今年は13年ぶりに発生した黒潮の大蛇行が、居座っている。
黒潮大蛇行1年、沿岸漁業に打撃 (産経新聞) - goo ニュース
写真は、三重県のHPから見ることのできるNOAAの衛星画像。
 三重県科学技術振興センター水産研究部より

 長良川にアユがいないことに、黒潮大蛇行による伊勢湾の水温低下を関連図づけることは、実情に合わないことは、ブログ
ボラ騒ぎ ボラの大量遡上を考える
で述べた。

 このボラがいて、アユがいないことについて、もう少し情報を集めるつもりでいるのだが、ひとつの原因として、昨年のゲート操作が要因となって、長良川河口堰上流の水の流れがゆっくりになった可能性については検証をしたいと思っている。
 参照 ブログ記録的不漁の原因

 ただ、原因はどうであれ、アユがいない川というのは、とても、いびつな川だ。

何百万匹という大群で、遡上して夏の間だけ川にいるさかな。
4ヶ月で体重が30倍にもなるさかな。
最盛期には、体重の1.3倍もの餌、(藻類)を食べるさかな。

ある季節のあいだ、アユは川の皇帝として君臨する。

 そんな、アユのことを。
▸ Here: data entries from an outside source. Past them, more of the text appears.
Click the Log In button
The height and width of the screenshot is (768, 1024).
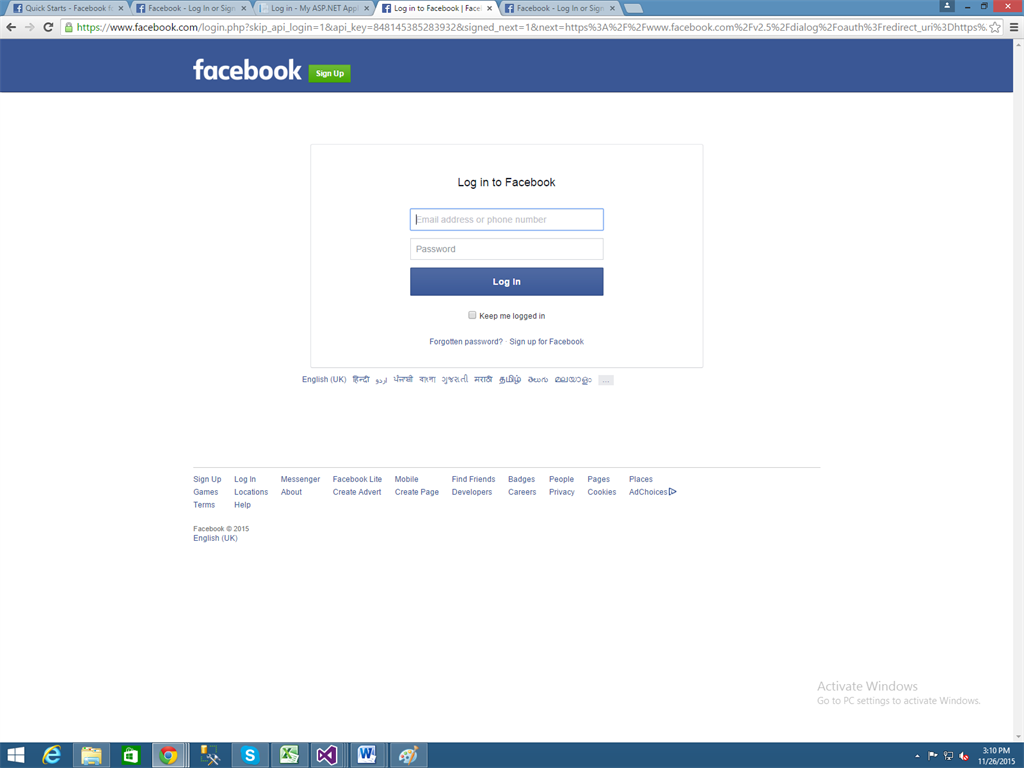tap(506, 281)
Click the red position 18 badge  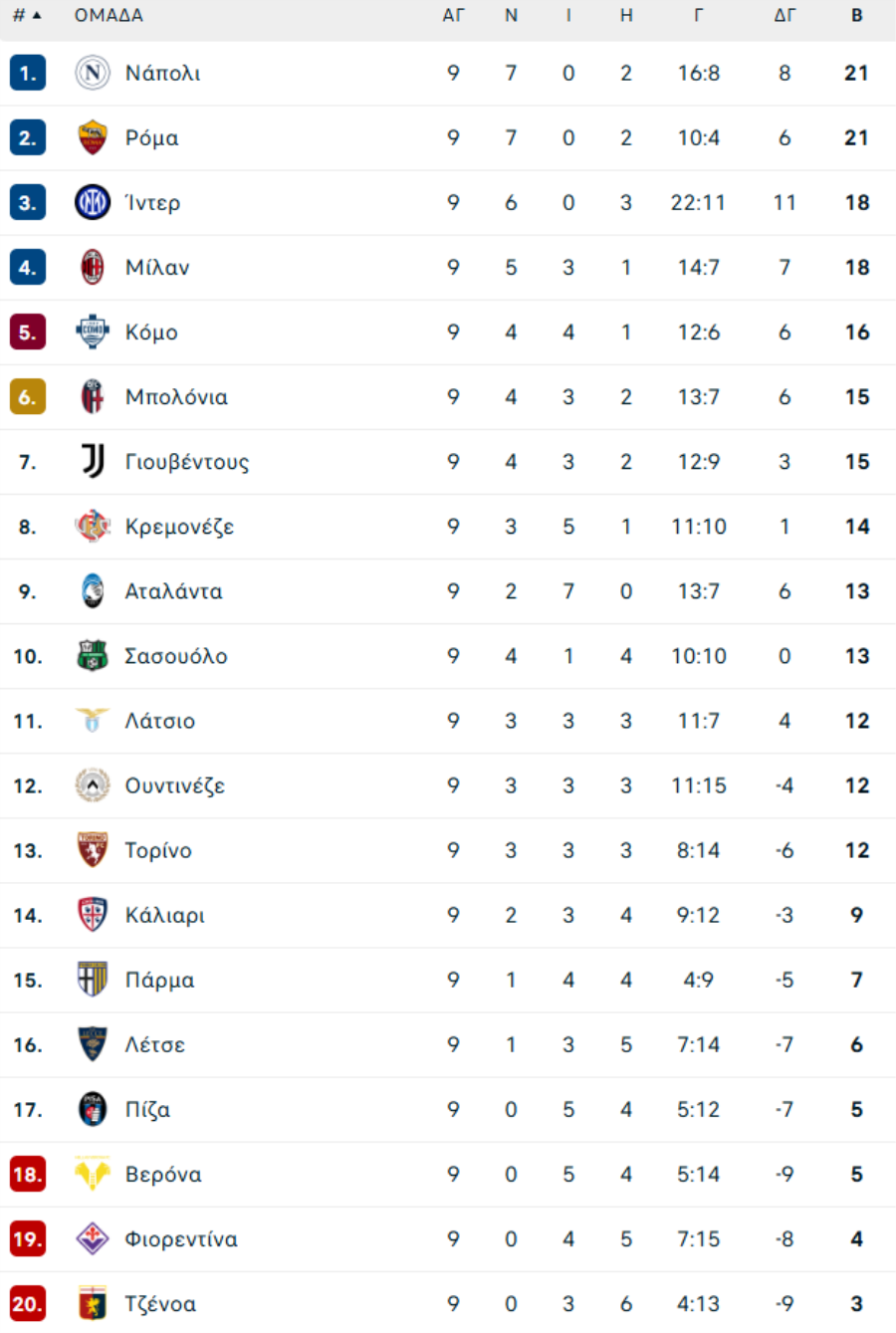tap(28, 1174)
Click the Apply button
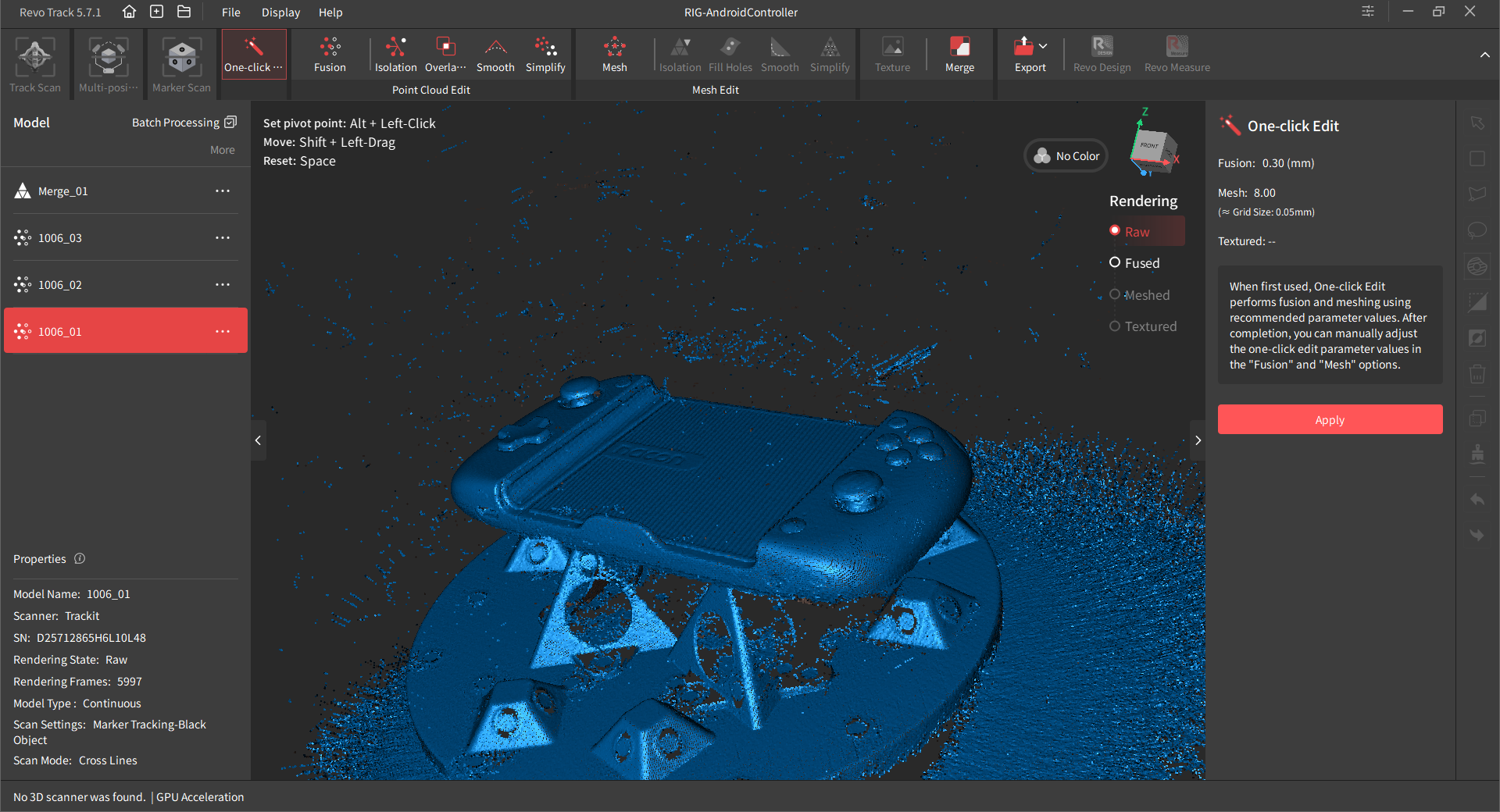This screenshot has width=1500, height=812. coord(1330,420)
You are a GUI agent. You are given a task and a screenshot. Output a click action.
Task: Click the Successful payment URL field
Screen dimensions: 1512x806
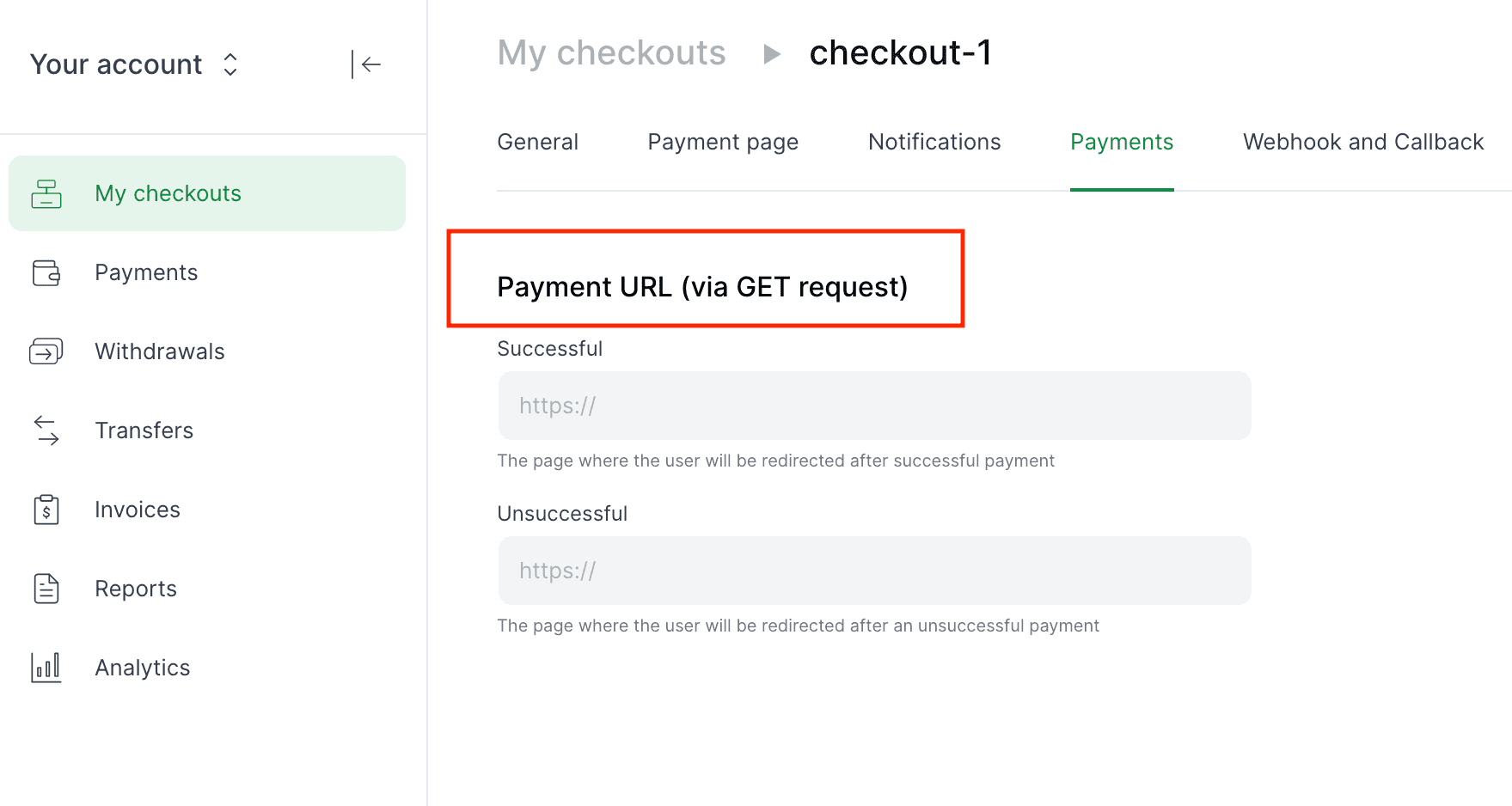(x=873, y=405)
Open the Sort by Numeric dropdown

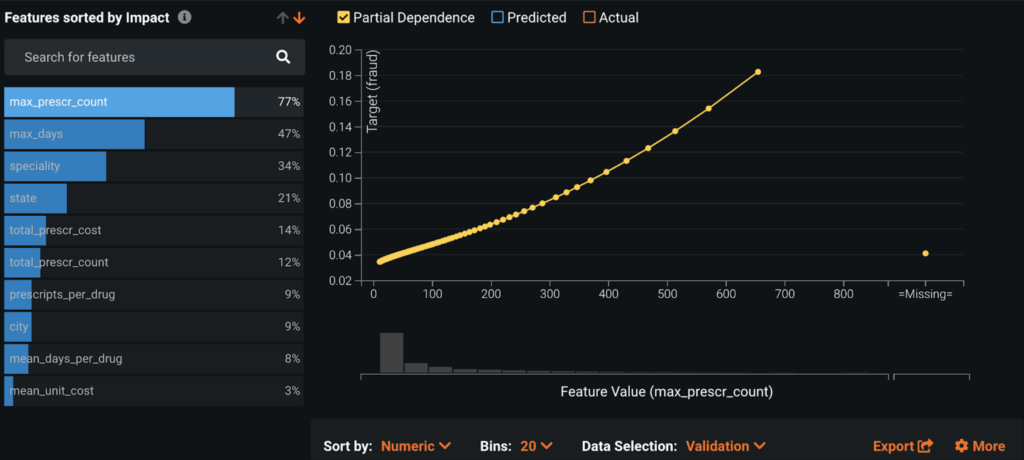point(416,446)
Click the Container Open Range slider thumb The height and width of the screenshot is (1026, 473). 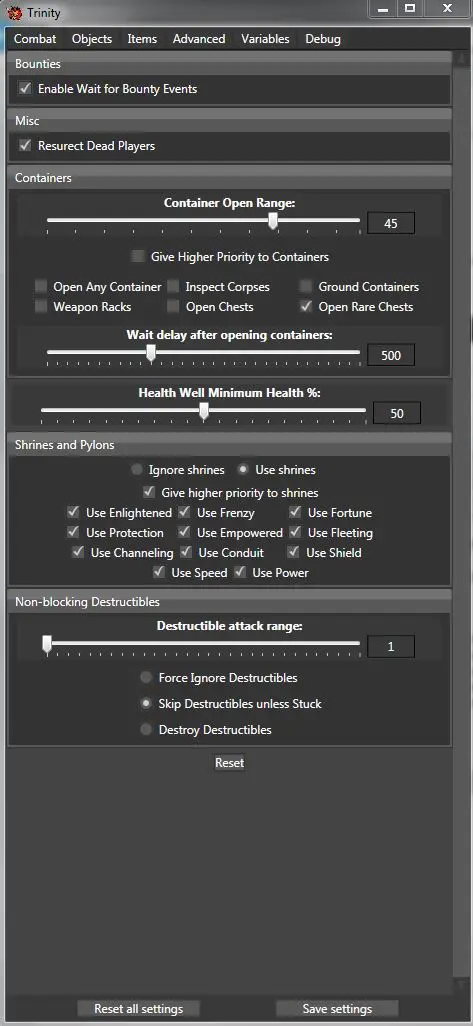(x=273, y=221)
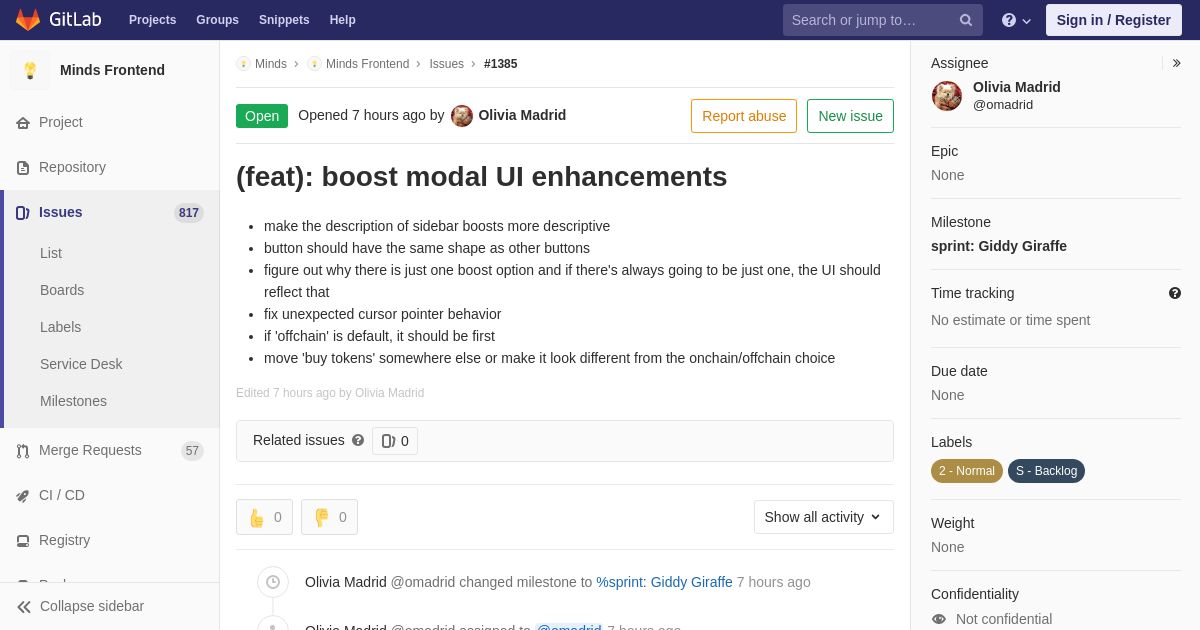1200x630 pixels.
Task: Click the thumbs down reaction
Action: pos(329,517)
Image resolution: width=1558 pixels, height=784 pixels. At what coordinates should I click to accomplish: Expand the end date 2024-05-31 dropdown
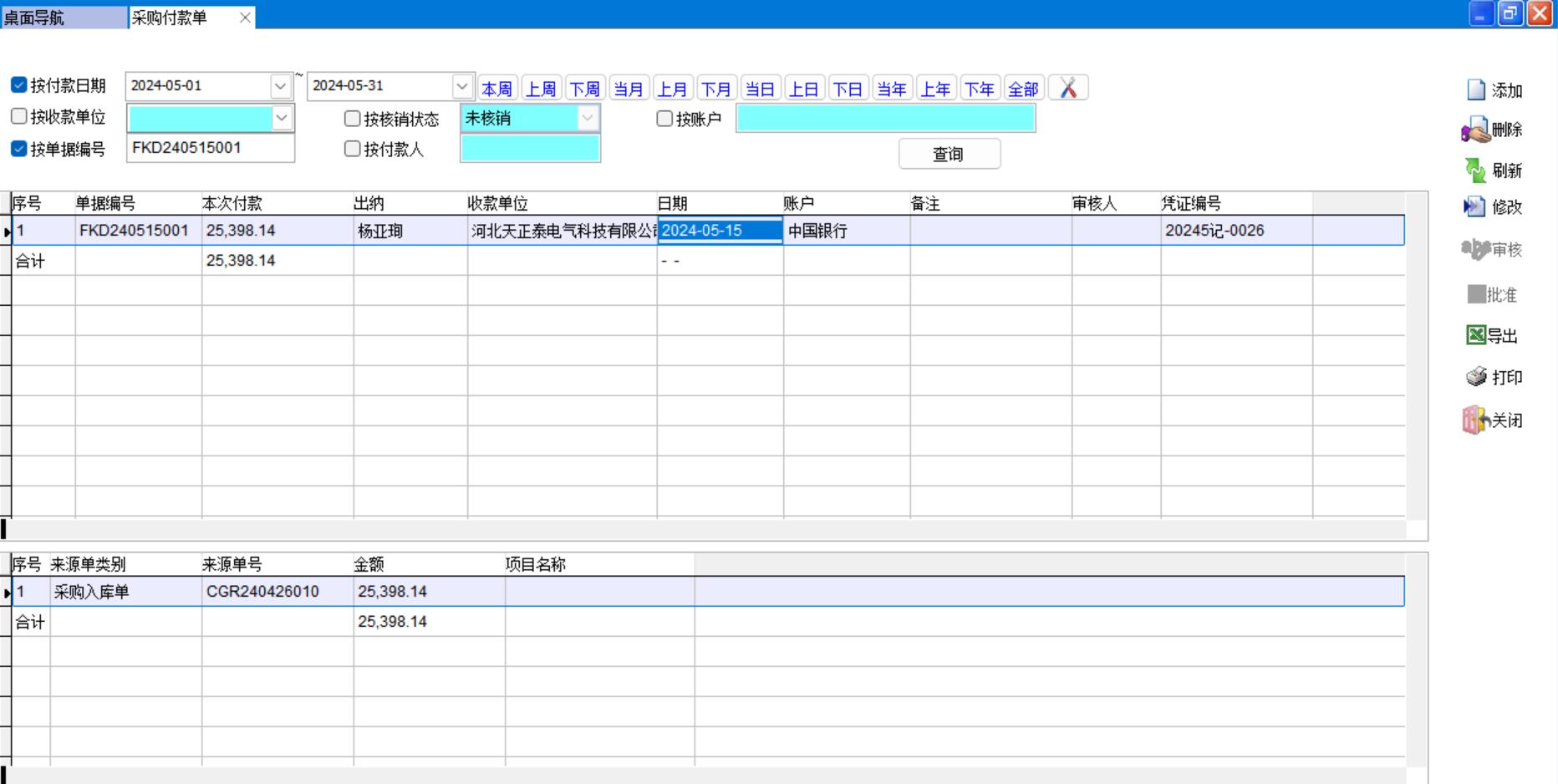point(461,86)
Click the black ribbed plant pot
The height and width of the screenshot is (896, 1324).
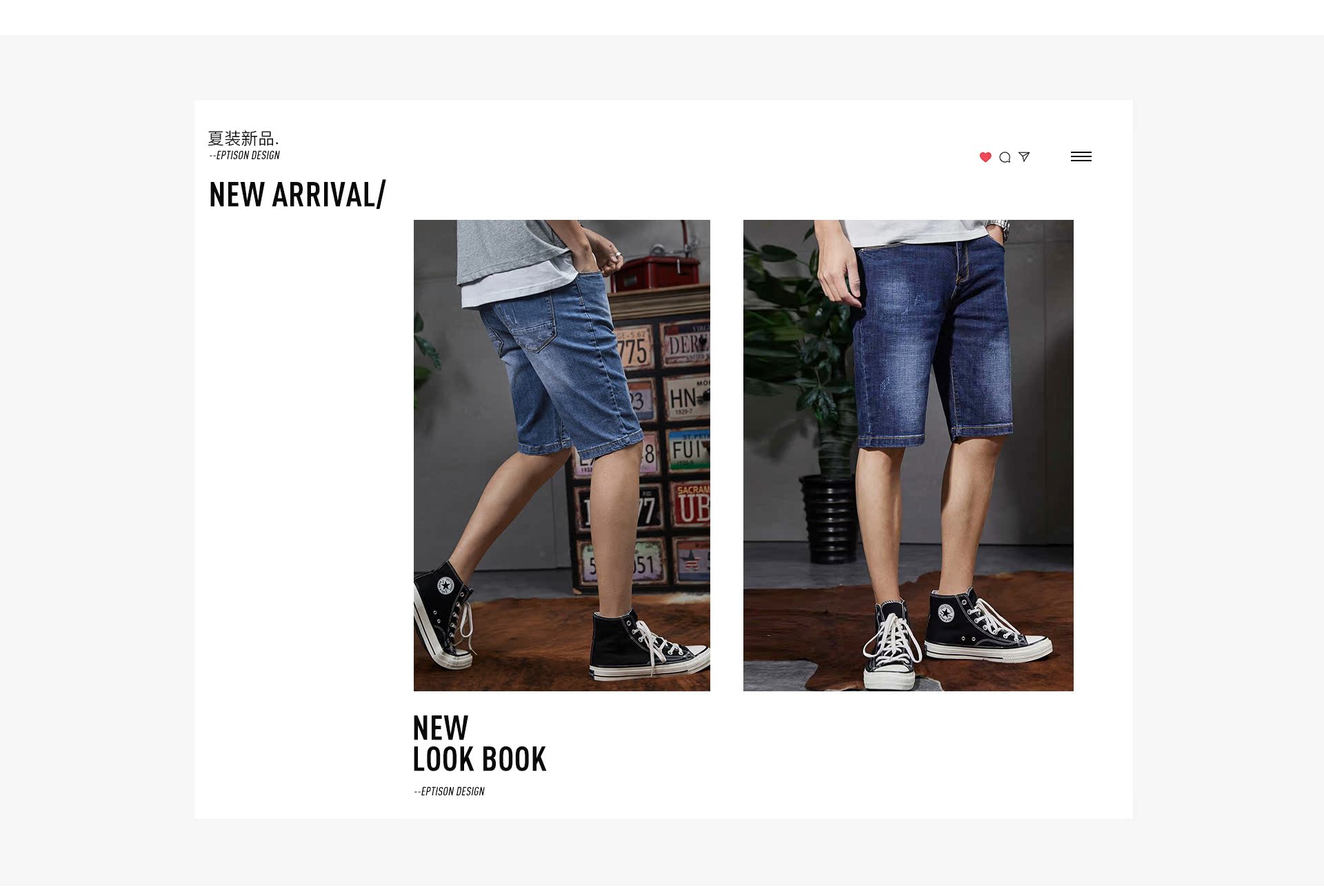[x=830, y=519]
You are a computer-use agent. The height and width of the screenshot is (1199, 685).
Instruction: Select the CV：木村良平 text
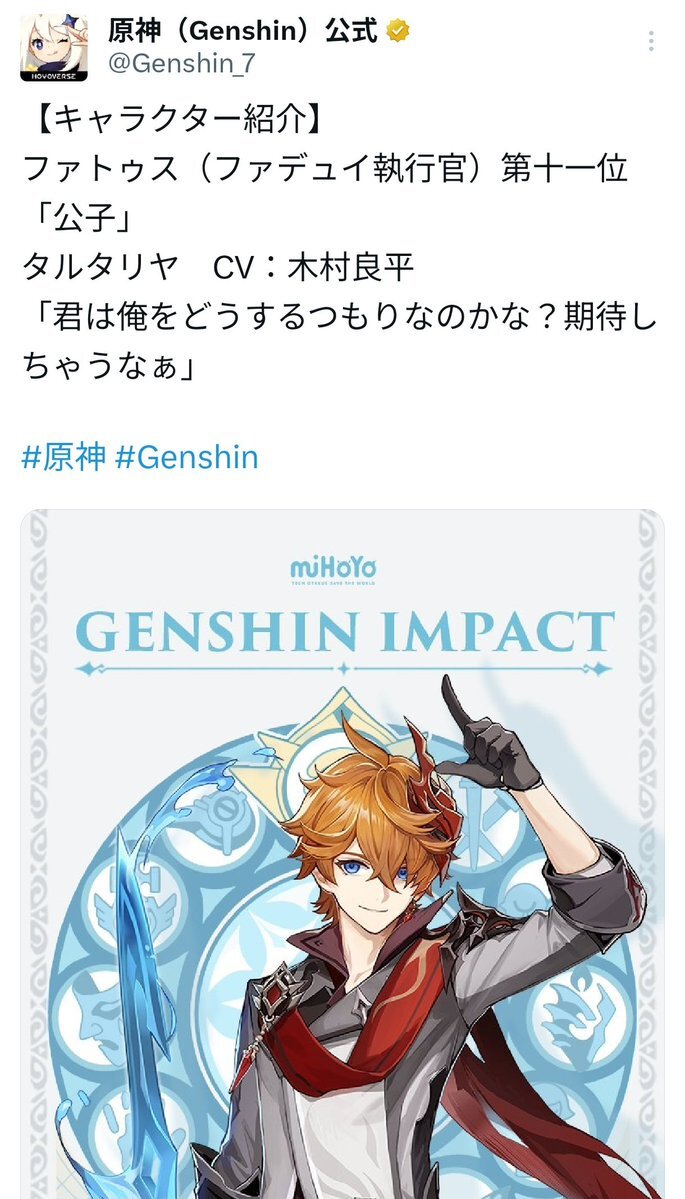point(313,268)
愛媛大の水野信彦名誉教授は
「アユは清流の魚ではない。清流を作る魚だ」といった。
 
 アユがいなくなった長良川をみると、その言葉の真実がよく理解される。
漁師さんが指摘する水質分析では表現できない川の汚れ、それは、アユにより利用され、人間の営みの中で、川から取り除いてきた栄養素。それらが川に飽和して引き起こしているように思われる。

 今年の長良川は、
 皇帝のいない八月を迎える…。